An assembly of reads, contigs and scaffolds

A blog on all things newbler and beyond

Archive for February, 2010

How newbler works

Posted by lexnederbragt on February 9, 2010

I thought to start by explaining briefly how newbler works. I’ll do this by following the output newbler generates during the assembly process. This information is displayed during assembly, and can also be found in the 454NewblerProgress.txt file. It is a good thing anyways to have a look at this file, as it sometimes displays certain warnings (see below).

This example assembly is based on a read dataset consisting of both shotgun reads, and paired end reads (for more on 454 paired end reads, have a look here).

The first thing you’ll see is a message stating that the assembly computation started, and which version of newbler you used.

Then, you’ll see messages for each input file saying Indexing XXXXXXX.sff…, and a counter. During indexing, newbler scans the input file, performs some checks and trims the reads (sometimes more than the base-calling software already did). One of the checks is for possible 3′ and 5′ primers: if a certain percentage of reads contains the same sequence on either the 3′ or 5′ end, this is mentioned. I’ve had some surprises here, such as finding out that reads I got from another group contained an adaptor sequence, which caused problems during the assembly. More on primer removal later…

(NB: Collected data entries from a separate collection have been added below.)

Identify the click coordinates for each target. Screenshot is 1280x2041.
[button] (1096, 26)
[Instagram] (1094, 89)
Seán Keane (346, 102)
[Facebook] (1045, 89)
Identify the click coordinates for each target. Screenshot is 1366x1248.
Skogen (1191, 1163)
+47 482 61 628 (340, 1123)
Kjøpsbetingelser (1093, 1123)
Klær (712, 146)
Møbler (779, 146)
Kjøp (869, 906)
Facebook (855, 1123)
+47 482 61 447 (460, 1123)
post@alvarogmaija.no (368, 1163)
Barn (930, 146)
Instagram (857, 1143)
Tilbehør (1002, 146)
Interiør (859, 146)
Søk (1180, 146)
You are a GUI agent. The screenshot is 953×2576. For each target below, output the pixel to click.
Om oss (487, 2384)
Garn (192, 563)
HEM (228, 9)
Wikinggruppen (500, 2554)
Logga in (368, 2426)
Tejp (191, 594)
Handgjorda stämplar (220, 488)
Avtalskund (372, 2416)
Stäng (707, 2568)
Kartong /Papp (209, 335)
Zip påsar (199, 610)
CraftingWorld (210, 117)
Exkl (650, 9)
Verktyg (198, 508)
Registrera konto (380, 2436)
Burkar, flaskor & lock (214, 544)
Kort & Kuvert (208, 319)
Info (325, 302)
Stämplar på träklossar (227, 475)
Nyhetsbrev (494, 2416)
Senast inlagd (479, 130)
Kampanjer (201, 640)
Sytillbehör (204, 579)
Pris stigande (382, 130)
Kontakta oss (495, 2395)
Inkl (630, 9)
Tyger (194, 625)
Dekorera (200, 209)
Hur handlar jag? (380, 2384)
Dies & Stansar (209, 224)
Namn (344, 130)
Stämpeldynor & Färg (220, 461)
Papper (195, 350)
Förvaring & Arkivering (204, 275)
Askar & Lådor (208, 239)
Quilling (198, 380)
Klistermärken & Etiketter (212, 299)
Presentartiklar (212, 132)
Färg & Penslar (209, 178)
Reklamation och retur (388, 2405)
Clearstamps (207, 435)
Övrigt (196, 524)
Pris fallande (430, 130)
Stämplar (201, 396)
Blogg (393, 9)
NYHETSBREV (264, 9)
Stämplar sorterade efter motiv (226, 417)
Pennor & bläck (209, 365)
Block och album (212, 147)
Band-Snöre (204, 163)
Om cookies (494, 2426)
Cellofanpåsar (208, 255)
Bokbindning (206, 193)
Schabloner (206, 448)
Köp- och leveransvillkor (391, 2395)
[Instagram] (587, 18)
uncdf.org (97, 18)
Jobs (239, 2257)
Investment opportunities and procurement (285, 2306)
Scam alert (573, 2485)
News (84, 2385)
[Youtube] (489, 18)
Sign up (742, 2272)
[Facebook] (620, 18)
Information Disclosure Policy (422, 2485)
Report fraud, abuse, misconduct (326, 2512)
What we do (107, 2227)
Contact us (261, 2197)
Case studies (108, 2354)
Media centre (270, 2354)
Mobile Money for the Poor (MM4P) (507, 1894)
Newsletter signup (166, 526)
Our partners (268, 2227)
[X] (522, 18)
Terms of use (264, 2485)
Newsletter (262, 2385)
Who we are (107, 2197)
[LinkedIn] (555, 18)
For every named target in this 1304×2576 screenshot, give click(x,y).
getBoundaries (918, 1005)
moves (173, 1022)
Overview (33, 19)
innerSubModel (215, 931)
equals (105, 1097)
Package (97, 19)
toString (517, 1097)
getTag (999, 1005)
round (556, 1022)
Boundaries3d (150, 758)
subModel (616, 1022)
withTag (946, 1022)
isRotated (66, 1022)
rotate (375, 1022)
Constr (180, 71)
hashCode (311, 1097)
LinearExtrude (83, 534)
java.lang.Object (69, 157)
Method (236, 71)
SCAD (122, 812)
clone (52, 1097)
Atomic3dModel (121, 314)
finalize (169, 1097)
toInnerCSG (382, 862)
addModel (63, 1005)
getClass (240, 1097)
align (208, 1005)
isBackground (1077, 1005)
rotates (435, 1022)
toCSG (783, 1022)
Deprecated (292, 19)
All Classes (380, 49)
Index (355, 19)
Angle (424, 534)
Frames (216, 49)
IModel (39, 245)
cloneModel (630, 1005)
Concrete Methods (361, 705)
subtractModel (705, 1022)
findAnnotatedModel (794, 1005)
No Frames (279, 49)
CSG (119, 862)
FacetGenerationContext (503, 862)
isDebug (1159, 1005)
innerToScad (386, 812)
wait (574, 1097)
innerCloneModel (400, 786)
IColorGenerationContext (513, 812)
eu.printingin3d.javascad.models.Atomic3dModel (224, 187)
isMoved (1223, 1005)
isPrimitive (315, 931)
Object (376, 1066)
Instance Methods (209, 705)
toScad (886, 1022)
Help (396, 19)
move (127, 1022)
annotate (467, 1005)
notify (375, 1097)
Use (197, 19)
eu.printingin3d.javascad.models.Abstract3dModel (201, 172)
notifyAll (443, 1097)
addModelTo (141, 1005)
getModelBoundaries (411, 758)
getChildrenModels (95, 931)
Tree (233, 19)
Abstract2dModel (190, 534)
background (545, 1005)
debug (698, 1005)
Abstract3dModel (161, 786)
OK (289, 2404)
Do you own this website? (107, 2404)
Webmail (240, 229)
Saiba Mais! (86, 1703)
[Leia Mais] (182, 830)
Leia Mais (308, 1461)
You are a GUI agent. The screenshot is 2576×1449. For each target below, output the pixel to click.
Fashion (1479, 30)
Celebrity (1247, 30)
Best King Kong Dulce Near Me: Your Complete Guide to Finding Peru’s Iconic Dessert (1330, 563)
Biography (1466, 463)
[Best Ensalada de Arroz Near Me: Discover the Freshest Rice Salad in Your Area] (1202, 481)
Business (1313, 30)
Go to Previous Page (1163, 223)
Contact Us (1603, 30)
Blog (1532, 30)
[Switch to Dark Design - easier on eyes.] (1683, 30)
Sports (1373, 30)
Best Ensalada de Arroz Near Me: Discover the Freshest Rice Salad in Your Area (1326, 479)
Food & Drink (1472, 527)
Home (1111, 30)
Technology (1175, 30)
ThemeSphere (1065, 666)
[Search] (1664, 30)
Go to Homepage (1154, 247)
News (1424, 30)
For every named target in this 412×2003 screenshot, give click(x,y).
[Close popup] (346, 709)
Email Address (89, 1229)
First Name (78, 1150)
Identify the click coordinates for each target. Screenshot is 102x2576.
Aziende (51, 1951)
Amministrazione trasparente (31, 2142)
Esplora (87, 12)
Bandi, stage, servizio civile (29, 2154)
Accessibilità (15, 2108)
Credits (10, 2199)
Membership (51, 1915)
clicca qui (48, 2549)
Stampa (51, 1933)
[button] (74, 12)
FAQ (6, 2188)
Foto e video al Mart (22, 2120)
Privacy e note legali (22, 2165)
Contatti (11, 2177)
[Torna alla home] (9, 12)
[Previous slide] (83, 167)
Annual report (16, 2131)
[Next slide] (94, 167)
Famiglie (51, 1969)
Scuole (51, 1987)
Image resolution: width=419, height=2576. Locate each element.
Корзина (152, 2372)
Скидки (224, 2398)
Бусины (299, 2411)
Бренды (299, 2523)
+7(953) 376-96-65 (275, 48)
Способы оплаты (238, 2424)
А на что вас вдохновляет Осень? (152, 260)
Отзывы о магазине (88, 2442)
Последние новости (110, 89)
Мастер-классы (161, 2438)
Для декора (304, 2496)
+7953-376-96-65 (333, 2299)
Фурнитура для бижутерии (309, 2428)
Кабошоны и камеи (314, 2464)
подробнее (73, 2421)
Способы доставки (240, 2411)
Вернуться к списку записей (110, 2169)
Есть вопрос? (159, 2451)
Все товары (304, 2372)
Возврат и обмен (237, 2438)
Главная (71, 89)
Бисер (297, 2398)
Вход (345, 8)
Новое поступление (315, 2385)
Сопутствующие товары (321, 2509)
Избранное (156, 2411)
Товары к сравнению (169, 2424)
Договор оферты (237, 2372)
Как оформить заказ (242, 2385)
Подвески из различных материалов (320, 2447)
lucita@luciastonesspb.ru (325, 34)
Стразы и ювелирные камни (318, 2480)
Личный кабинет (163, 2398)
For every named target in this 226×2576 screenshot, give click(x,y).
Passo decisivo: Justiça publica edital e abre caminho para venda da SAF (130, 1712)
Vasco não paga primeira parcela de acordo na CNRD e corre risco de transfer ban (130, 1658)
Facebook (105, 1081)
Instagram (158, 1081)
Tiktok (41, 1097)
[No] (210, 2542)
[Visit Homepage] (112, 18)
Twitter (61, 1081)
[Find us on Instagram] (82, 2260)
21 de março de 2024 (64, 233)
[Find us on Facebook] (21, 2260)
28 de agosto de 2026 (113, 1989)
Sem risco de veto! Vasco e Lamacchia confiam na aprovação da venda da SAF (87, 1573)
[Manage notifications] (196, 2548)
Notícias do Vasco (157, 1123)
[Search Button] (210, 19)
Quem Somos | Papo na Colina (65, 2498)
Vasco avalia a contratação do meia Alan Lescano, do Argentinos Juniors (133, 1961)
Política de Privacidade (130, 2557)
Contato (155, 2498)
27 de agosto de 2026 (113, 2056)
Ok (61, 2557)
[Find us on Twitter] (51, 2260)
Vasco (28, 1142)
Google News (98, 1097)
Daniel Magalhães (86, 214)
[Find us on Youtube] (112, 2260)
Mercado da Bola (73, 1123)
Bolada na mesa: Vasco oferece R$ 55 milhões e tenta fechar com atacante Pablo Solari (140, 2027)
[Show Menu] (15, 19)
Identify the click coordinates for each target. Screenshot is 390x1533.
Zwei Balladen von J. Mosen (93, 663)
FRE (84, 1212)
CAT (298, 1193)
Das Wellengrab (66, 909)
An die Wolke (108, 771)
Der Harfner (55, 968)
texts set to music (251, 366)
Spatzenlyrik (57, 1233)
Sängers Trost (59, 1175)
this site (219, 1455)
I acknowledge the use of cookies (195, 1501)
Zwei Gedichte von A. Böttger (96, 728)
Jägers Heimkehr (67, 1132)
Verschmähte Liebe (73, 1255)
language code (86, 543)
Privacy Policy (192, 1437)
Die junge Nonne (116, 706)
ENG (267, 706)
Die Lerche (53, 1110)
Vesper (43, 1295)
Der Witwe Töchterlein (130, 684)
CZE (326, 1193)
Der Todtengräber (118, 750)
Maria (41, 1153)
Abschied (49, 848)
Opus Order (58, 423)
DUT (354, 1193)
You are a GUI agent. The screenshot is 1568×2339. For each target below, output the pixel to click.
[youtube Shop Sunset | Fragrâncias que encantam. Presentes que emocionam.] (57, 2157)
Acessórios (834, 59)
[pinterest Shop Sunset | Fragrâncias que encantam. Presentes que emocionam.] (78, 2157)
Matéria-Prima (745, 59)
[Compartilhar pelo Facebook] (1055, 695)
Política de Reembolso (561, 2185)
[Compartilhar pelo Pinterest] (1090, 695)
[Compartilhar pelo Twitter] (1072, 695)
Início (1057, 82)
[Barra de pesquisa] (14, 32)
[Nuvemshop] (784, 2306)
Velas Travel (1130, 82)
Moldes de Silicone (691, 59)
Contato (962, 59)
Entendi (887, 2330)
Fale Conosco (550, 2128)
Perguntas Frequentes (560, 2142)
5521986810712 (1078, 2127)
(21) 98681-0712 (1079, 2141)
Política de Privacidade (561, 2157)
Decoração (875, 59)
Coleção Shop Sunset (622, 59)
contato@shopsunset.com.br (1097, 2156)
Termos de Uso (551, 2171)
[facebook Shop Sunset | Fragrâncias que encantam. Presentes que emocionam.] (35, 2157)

If an input sff file contains paired end reads, this will be mentioned, as well as the number of reads that contained the paired end linker sequence, for example:

224024 reads, 58599257 bases, 112080 paired reads.

Next:

Setting up long overlap detection…
XXXXX reads to align
Building a tree for YYYYYY seeds…
Computing long overlap alignments…

The first phase of assembly is finding overlap between reads. Newbler splits this phase into one for long reads (this goes very fast) and shorter reads (can take quite some time). As aligning all reads against each other would take too long time, newbler (and many other programs) actually make seeds, 16-mers of each read, where each seed starts 12 bases upstream of the previous one. These seed length and step sizes can be changed if you want (I’ve never tried this, though). When two different reads have identical seeds the program tries to extend the overlap between the reads until the minimum overlap (default 40 bp) with the minimum alignment percentage default 90%) has been reached. These settings can also be changed and influence the alignment stringency, this I will come back to in a later post. Read the rest of this entry »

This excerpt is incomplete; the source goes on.